[Data excerpts — start]

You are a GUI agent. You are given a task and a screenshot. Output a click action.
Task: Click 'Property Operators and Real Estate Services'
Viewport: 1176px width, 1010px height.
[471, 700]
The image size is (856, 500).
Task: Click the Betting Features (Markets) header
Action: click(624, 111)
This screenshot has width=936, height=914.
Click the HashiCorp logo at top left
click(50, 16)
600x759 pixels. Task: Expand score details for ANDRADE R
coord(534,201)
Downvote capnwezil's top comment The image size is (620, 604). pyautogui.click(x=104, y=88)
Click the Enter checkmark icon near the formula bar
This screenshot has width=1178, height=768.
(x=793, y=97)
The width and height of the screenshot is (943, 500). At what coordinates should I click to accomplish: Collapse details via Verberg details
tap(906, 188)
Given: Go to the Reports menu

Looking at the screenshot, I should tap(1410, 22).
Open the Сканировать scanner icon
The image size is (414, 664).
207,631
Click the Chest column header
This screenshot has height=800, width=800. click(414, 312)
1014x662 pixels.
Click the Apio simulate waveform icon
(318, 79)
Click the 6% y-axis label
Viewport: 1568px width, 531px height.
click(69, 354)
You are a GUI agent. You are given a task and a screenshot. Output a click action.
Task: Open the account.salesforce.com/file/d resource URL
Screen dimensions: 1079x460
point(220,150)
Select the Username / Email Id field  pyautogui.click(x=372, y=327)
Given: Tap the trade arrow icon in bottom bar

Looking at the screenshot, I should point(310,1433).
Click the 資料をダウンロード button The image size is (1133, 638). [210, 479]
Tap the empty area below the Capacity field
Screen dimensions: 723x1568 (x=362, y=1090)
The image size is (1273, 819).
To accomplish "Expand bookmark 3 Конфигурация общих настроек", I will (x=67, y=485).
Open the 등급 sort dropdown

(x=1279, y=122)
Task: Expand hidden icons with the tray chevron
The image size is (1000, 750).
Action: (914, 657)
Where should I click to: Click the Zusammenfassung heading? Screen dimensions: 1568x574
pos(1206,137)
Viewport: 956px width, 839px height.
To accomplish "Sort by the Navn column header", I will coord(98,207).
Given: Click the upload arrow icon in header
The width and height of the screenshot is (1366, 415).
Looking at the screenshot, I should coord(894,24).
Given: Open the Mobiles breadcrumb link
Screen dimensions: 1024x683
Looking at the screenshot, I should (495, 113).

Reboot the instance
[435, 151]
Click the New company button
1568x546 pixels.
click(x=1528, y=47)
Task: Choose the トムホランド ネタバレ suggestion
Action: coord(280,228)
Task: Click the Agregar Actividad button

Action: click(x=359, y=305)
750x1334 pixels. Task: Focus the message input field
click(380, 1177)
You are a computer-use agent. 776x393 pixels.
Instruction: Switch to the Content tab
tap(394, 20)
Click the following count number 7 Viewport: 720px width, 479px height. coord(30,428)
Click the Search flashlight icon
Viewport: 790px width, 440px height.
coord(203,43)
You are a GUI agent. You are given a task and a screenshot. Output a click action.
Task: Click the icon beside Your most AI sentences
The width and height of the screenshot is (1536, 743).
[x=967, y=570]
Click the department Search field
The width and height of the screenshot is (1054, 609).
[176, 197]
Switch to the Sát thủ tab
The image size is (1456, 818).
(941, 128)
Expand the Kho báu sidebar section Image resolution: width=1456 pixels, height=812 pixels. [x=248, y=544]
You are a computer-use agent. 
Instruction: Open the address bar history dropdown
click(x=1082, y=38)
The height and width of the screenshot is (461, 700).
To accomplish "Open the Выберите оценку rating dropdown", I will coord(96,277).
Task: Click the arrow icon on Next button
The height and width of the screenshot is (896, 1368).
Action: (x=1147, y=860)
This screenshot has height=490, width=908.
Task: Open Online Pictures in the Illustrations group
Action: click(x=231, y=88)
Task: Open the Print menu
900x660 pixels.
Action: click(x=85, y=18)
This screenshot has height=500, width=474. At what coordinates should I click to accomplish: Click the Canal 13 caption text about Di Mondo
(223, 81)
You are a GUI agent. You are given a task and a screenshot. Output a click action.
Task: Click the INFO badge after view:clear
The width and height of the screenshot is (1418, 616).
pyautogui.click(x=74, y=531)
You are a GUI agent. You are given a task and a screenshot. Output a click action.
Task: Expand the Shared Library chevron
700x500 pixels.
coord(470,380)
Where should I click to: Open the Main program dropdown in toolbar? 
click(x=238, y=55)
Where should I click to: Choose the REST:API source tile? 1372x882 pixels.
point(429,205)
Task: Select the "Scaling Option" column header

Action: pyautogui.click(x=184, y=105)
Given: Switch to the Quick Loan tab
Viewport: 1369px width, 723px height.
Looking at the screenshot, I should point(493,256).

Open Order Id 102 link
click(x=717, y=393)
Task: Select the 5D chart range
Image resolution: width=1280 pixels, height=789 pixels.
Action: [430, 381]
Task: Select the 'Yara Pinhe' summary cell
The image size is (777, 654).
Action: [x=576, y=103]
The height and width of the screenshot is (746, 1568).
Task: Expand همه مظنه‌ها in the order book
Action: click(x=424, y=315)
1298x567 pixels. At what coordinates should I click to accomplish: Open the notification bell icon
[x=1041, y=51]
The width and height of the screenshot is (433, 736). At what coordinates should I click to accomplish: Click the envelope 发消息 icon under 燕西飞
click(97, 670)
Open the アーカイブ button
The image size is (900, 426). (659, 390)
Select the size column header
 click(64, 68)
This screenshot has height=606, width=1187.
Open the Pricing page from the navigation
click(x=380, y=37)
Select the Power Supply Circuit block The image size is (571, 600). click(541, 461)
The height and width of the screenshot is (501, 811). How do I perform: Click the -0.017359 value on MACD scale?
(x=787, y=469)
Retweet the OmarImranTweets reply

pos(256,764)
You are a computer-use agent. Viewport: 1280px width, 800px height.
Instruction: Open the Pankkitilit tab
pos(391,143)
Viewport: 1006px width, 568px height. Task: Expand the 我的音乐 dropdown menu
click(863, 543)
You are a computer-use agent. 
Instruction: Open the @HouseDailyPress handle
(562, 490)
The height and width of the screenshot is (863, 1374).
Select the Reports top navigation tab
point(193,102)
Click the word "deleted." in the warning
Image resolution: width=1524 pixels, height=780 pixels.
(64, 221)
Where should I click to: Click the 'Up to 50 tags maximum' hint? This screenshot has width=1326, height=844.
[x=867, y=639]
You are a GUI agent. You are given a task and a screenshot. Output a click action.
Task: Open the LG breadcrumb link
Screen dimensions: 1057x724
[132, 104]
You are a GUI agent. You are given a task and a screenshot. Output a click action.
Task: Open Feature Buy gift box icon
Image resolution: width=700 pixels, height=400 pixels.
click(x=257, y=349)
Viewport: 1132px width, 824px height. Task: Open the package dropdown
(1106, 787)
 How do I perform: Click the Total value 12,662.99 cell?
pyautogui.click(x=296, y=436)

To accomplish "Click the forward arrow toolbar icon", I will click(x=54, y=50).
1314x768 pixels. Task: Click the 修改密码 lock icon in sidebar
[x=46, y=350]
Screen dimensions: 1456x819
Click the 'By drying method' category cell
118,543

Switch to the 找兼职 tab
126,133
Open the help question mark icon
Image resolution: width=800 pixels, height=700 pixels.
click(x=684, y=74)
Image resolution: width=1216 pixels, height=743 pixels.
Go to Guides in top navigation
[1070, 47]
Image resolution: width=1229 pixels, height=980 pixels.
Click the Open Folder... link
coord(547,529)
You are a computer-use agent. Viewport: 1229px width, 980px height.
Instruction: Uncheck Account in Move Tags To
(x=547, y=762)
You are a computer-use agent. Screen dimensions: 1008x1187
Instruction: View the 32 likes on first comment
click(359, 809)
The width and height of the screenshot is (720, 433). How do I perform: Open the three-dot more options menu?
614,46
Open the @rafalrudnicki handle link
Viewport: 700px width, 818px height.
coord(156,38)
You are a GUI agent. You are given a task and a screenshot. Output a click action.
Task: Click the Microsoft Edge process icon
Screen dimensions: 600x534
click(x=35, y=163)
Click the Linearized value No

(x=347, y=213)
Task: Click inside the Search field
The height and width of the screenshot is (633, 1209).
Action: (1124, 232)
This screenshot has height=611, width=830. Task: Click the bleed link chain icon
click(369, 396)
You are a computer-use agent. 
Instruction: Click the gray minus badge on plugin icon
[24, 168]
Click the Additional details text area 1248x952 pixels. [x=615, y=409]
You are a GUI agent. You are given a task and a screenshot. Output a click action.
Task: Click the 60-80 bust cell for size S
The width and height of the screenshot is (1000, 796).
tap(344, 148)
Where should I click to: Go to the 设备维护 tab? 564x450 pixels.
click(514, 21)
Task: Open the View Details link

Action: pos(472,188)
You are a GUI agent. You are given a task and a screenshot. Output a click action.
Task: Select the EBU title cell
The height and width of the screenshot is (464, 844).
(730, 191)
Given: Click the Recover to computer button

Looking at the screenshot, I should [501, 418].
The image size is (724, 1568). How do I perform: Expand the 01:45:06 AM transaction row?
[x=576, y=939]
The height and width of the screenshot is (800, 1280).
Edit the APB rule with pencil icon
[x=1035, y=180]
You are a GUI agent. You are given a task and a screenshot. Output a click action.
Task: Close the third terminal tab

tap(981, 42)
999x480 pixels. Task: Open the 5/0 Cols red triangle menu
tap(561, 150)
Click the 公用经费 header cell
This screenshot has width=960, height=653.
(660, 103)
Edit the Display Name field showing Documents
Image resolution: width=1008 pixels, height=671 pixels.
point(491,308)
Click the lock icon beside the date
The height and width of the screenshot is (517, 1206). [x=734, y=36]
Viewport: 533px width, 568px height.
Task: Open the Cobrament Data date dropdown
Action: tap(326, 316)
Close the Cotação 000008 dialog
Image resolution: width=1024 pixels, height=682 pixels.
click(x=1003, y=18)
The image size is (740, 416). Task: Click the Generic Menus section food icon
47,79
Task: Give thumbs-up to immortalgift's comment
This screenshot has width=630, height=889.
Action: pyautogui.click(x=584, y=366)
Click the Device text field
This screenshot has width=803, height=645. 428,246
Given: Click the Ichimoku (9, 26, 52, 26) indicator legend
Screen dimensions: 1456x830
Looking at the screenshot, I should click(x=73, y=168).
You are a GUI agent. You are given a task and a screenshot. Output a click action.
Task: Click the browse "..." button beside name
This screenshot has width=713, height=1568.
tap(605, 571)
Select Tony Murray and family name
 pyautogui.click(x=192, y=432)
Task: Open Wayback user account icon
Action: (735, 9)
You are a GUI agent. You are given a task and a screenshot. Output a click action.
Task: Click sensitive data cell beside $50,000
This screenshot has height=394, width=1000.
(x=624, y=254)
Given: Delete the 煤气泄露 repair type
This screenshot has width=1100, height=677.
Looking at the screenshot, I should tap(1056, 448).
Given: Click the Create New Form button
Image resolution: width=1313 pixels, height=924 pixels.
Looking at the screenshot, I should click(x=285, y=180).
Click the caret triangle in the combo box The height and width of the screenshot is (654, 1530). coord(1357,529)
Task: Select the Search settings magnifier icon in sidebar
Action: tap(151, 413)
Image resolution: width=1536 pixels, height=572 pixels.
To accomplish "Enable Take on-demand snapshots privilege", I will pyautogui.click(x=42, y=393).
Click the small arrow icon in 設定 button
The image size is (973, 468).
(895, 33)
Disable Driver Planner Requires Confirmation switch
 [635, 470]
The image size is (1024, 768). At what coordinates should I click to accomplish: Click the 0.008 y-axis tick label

[Data excerpts — finish]

## How to complete this task
Begin at the line above that has "Given: Click the upload arrow icon in header" and stop after the line that has "Task: Click the INFO badge after view:clear", copying each line exactly and adding nothing else.

## Expected answer
Given: Click the upload arrow icon in header
The width and height of the screenshot is (1366, 415).
Looking at the screenshot, I should coord(894,24).
Given: Open the Mobiles breadcrumb link
Screen dimensions: 1024x683
Looking at the screenshot, I should (495, 113).

Reboot the instance
[435, 151]
Click the New company button
1568x546 pixels.
click(x=1528, y=47)
Task: Choose the トムホランド ネタバレ suggestion
Action: coord(280,228)
Task: Click the Agregar Actividad button

Action: click(x=359, y=305)
750x1334 pixels. Task: Focus the message input field
click(380, 1177)
You are a computer-use agent. 776x393 pixels.
Instruction: Switch to the Content tab
tap(394, 20)
Click the following count number 7 Viewport: 720px width, 479px height. coord(30,428)
Click the Search flashlight icon
Viewport: 790px width, 440px height.
coord(203,43)
You are a GUI agent. You are given a task and a screenshot. Output a click action.
Task: Click the icon beside Your most AI sentences
The width and height of the screenshot is (1536, 743).
[x=967, y=570]
Click the department Search field
The width and height of the screenshot is (1054, 609).
[176, 197]
Switch to the Sát thủ tab
The image size is (1456, 818).
(941, 128)
Expand the Kho báu sidebar section Image resolution: width=1456 pixels, height=812 pixels. [x=248, y=544]
You are a computer-use agent. 
Instruction: Open the address bar history dropdown
click(x=1082, y=38)
The height and width of the screenshot is (461, 700).
To accomplish "Open the Выберите оценку rating dropdown", I will coord(96,277).
Task: Click the arrow icon on Next button
The height and width of the screenshot is (896, 1368).
Action: (x=1147, y=860)
This screenshot has height=490, width=908.
Task: Open Online Pictures in the Illustrations group
Action: click(x=231, y=88)
Task: Open the Print menu
900x660 pixels.
Action: click(x=85, y=18)
This screenshot has height=500, width=474. At what coordinates should I click to accomplish: Click the Canal 13 caption text about Di Mondo
(223, 81)
You are a GUI agent. You are given a task and a screenshot. Output a click action.
Task: Click the INFO badge after view:clear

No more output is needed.